Merchants typically pay what is called a Discount Rate and a Transaction Fee, which are tied to what is called an Interchange Fee, which is determined by the payment card network (again, Visa or MasterCard). According to a Quora post by CEO of 1st American Card Service Brian Roemmele, republished on Forbes, 85 percent of this Interchange Fee is paid to the card's issuing bank (like Chase, or Bank of America, for example). These fees usually amount to about two percent of the purchase price on credit card purchases and are a profit driver for the issuing bank. They also help cover fraud costs and fund reward programs.

This system is complicated, and it is growing increasingly fraud-prone, especially when card information is stored on a merchant's terminal or is sent insecurely.
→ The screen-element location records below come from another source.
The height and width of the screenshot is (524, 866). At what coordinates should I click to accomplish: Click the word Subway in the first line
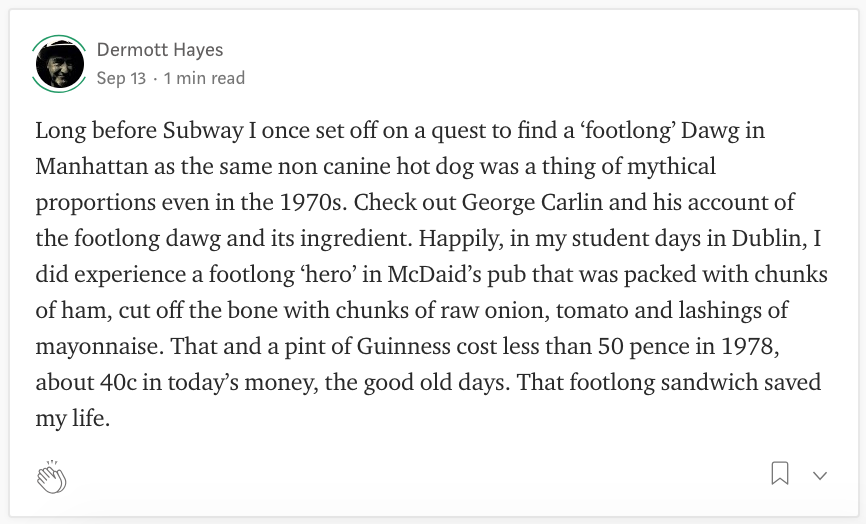tap(203, 131)
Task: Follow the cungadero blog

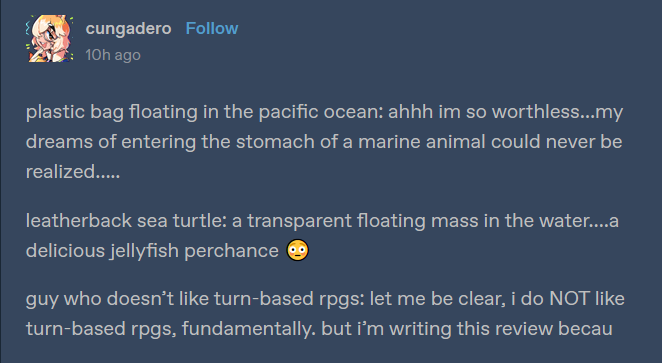Action: 212,28
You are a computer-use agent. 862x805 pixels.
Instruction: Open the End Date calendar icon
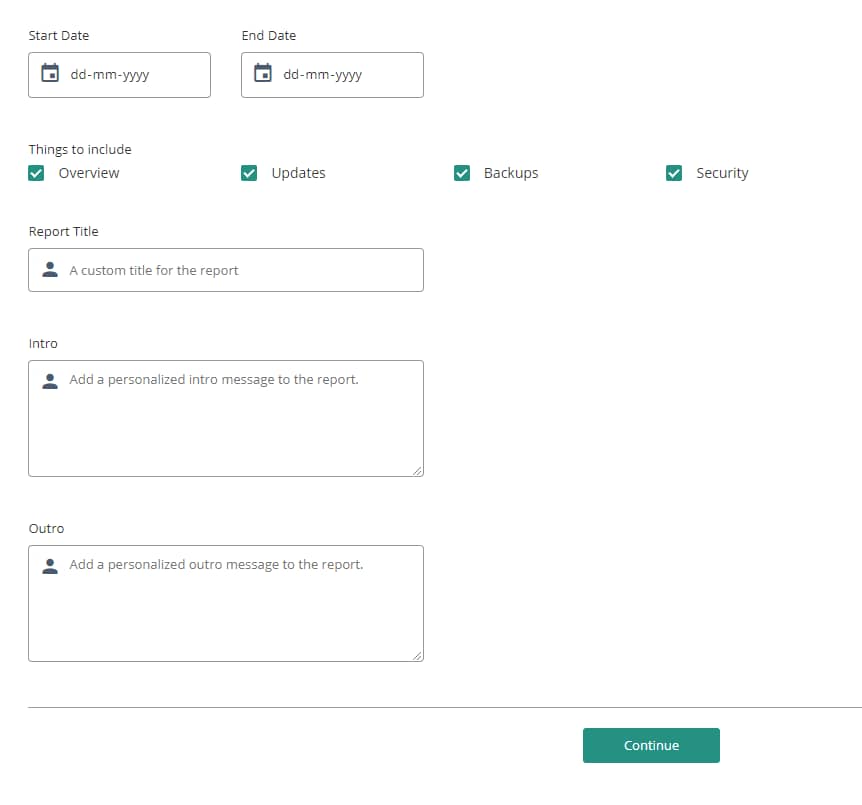coord(263,73)
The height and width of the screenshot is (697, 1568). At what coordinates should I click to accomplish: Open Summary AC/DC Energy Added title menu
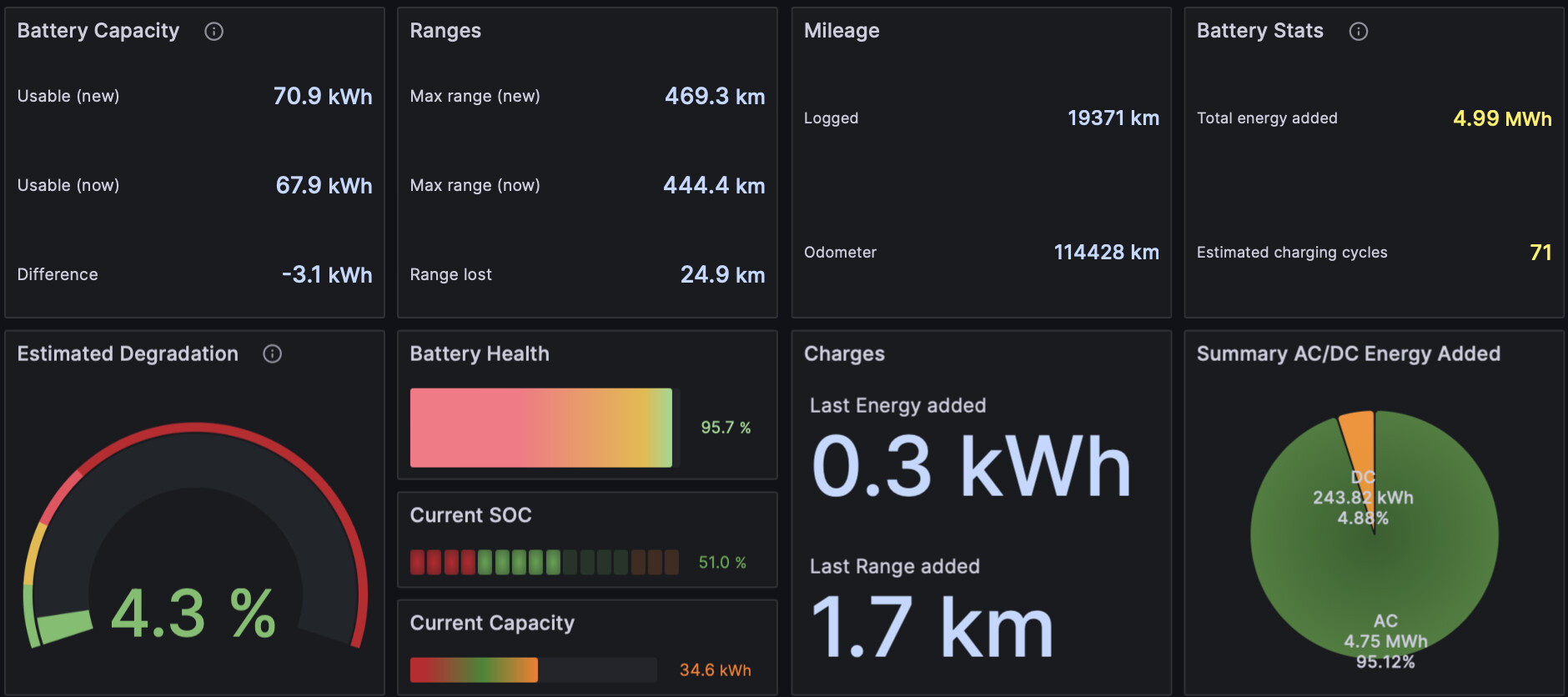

To keep this article (relatively) short, we won't discuss Card Not Present (CNP) transactions, which usually occur online or over the phone and require a customer to input her or his card's security code (those digits on the back of the card).

In a quick note, however, because CNP transactions are much less secure than transactions where the card is present, CNP transactions usually demand higher Interchange Fees from merchants. But although NFC transactions on an Apple Pay or Google Wallet-enabled phone don't physically require a card to be present, they transmit information as if the card was present, so fees aren't higher for merchants that choose to enable NFC on their terminals.

The little-known Google Virtual Wallet Card

Image courtesy of Google

The important thing to know about Apple Pay and Google Wallet is that neither payment platform was first to develop tap-and-pay transactions. In fact, a number of stakes holders, especially Visa and MasterCard, had been doing research and development, running pilot programs, and issuing contactless payment-capable credit cards for years by the time Google Wallet entered the scene in 2011. MasterCard, especially, with its growing PayPass platform, had been working with retailers to make RFID, and later NFC (Near-field Communication) chips—which allow two-way communication between the chip and the terminal—readable by terminals at major retailers like Macy's, Whole Foods, and McDonald's.

That said, Google Wallet was the first major deployment of a mobile phone-based NFC payments system. When it debuted, Google Wallet was only available on the Sprint Nexus S 4G, and its official partners were MasterCard and Citi Bank. You could also buy a prepaid card through Google. With its limited number of partners, Google originally stored credit card information directly on the phone's Secure Element—an isolated chip in the phone that has very limited interaction with the rest of the phone's OS. When the phone came close to an NFC reader, Google required a four-digit PIN to be entered before the chip transmitted the card information to the terminal. Since 2014, Google no longer uses a Secure Element, instead relying on Host Card Emulation, which makes it easier for third-party app developers to take advantage of Android phones' NFC capabilities. Four-digit PIN authentication is still required for payments to take place. From there, the transaction proceeds as any normal credit card interaction would. With the four-digit PIN, users are prevented from, say, accidentally buying something.

But the small number of partners made Google Wallet adoption stall. In 2012, the company tried to bring more users into the fold by issuing an update that permitted “all credit and debit cards from Visa, MasterCard, American Express, and Discover” to be uploaded to Google Wallet's cloud-based app. That didn't mean that Google developed partnerships with these companies necessarily (American Express notably balked at the announcement), but Google's new scheme opened the payments system up to greater mobile payments adoption than ever before. That scheme, which remains intact as per Google Wallet's Terms of Service (TOS), last updated in July 2014, is facilitated by issuing the customer a Google Wallet Virtual Card. This Virtual Card is issued by Bancorp Bank through Google, and it essentially acts as an intermediary between the customer's preferred card and the merchant.